[[ Passage for review open ]]

This blog post is based on preliminary results from our survey. These results over-represent highly educated and high income individuals, white and Asian respondents, and people who work from home or don’t commute by car. We are currently conducting a survey with a nationally representative sample and will be reporting results here soon. In this series of blog posts, we are highlighting results that are valuable even though they are not collected from a representative sample.
Shopping and dining during the pandemic
One of the most noticeable changes caused by COVID-19 has been in shopping and dining habits. While going to a restaurant or shopping at a mall may have been a commonplace activity before the pandemic, the widespread shutdown of restaurants, bars, and stores has pushed consumers towards online shopping and food delivery services. In our study, we consider three distinct types of online purchases: groceries, non-groceries (such as retail), and restaurant pickup or delivery.
The pandemic has caused all three types of online purchases to become more popular.

[[ Passage for review closed ]]
[[ Study material open ]]

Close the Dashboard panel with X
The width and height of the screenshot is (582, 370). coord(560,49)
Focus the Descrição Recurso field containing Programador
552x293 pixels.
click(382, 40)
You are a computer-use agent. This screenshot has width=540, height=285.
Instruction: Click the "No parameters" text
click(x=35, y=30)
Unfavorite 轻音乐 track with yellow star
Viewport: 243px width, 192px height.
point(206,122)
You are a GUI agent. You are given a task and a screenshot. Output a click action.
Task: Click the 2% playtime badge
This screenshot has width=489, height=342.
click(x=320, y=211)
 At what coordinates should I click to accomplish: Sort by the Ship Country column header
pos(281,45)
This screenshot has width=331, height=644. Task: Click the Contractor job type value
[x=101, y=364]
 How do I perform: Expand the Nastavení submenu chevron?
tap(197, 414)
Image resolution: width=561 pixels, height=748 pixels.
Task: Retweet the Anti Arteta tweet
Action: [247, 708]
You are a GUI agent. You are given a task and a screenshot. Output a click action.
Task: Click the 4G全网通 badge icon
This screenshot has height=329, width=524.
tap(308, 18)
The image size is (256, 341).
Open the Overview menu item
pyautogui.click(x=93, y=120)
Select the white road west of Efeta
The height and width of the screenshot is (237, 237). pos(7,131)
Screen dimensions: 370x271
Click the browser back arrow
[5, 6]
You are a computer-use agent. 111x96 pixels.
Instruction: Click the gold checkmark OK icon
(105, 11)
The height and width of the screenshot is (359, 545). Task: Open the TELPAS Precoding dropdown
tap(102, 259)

[[ Study material closed ]]

_Task 1_
Please summarize the post on pandemic shopping and dining in two sentences.
_Task 2_
Carry the post on pandemic shopping and dining forward from its final sentence.

_Output 1_
The post shares preliminary survey results that over-represent highly educated and high-income people, white and Asian respondents, and those who work from home or don't commute by car, while a nationally representative survey is underway. It reports that COVID-19 shutdowns pushed consumers toward online shopping and food delivery, making online purchases of groceries, non-groceries, and restaurant pickup or delivery all more popular.

_Output 2_
Takeout and delivery have increased the most; nearly 70% of respondents ordered from restaurants in the past week, while only 54% of respondents got takeout at least a few times per month before COVID-19 (n=1345). It should be noted here that while takeout is increasing in popularity, total restaurant patronage is decreasing. Pre-pandemic, the fraction of respondents (n=1458) who patronized restaurants regularly in any form was over 90%. During the pandemic, the fraction patronizing restaurants at all in the last week (n=1391) has dipped below 70%. Looking to the future, nearly 40% of former restaurant regulars plan to dine in restaurants less often, and only 60% of these expect to order takeout more often (n=1276). Put simply, restaurant patronage has gone down dramatically during the pandemic, and our data suggest that we should not expect it to rebound fully, especially for dine-in service.
The below figure shows how takeout and delivery orders have changed since the pandemic began, and how it is expected to change in the future. The sizes of the bars represent the percentage of respondents in each category, and the thickness of the lines indicates how many respondents in a particular category in one time period were in a corresponding category in the next time period. The color of the lines corresponds to the answers in the pre-pandemic time period.
Online shopping for groceries was somewhat uncommon before the pandemic (only 23% of respondents ever used online grocery shopping services), but has become more prevalent, with nearly a third of respondents purchasing groceries online in the past week (n=1346). In contrast, online shopping for non-groceries was very popular before the virus outbreak, with 70% making purchases multiple times per month (n=1357). During the pandemic, 77% of respondents shopped online for non-groceries in the past week.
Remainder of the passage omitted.